### Problem:
Your answer must be an exact copy of the records below, with every picture left out.

### Collected data:
----
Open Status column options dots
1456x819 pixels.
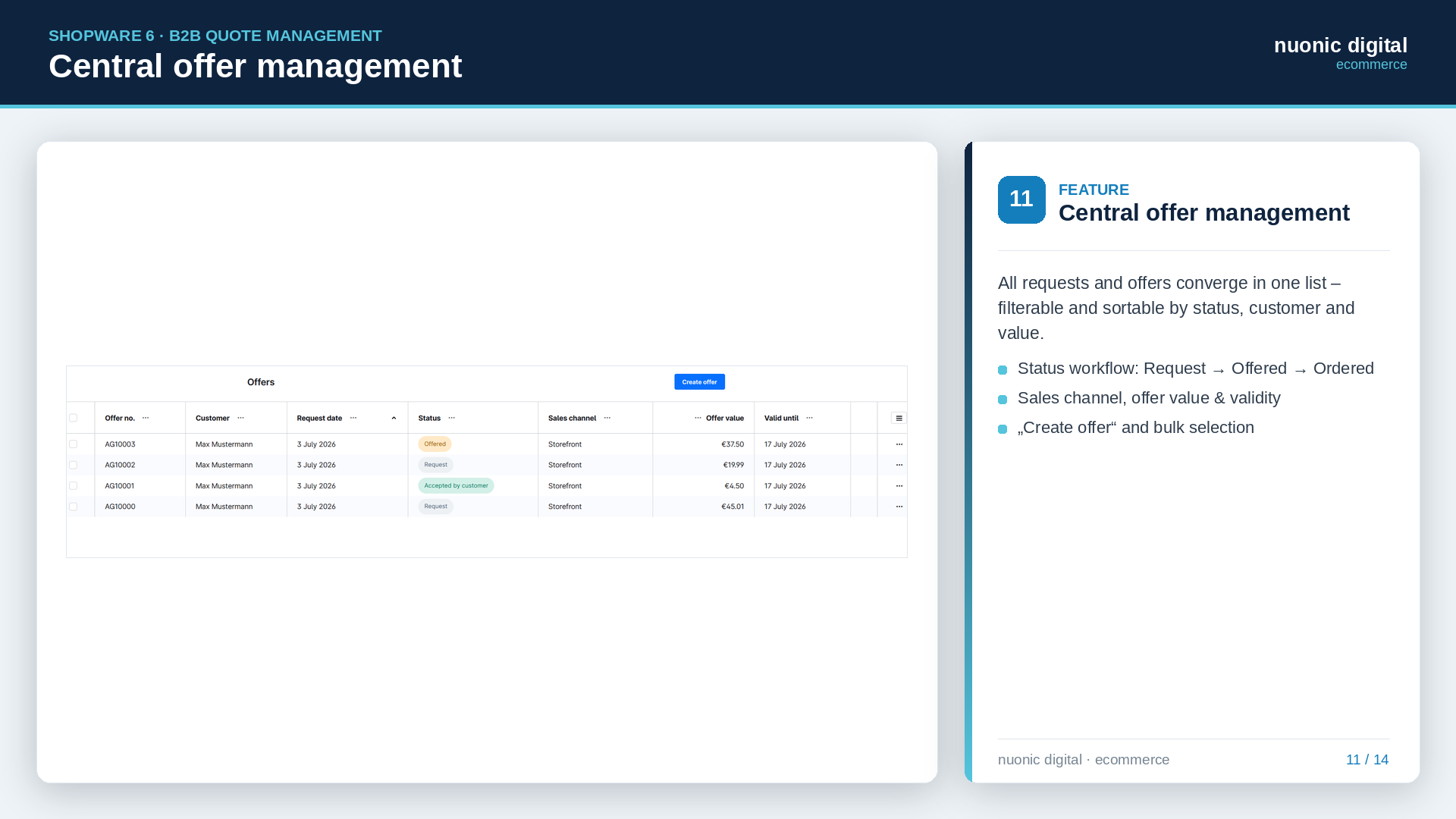click(x=452, y=418)
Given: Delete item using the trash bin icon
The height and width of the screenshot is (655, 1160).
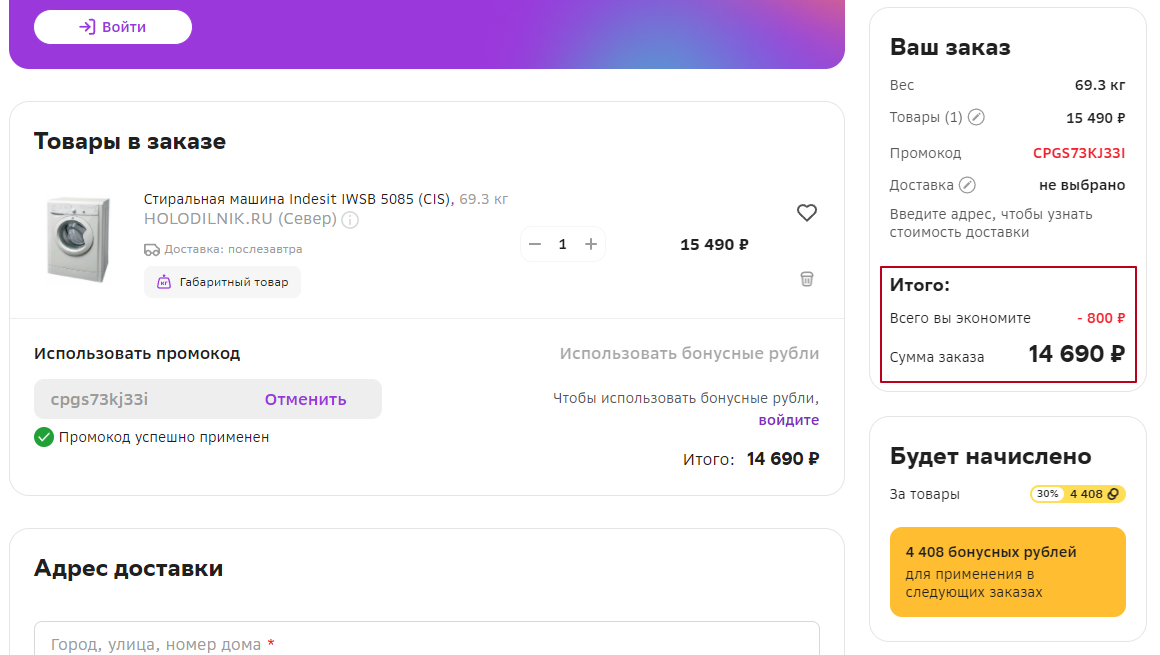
----
### Exercise output:
Open Status column options dots
1456x819 pixels.
click(x=452, y=418)
Given: Delete item using the trash bin icon
The height and width of the screenshot is (655, 1160).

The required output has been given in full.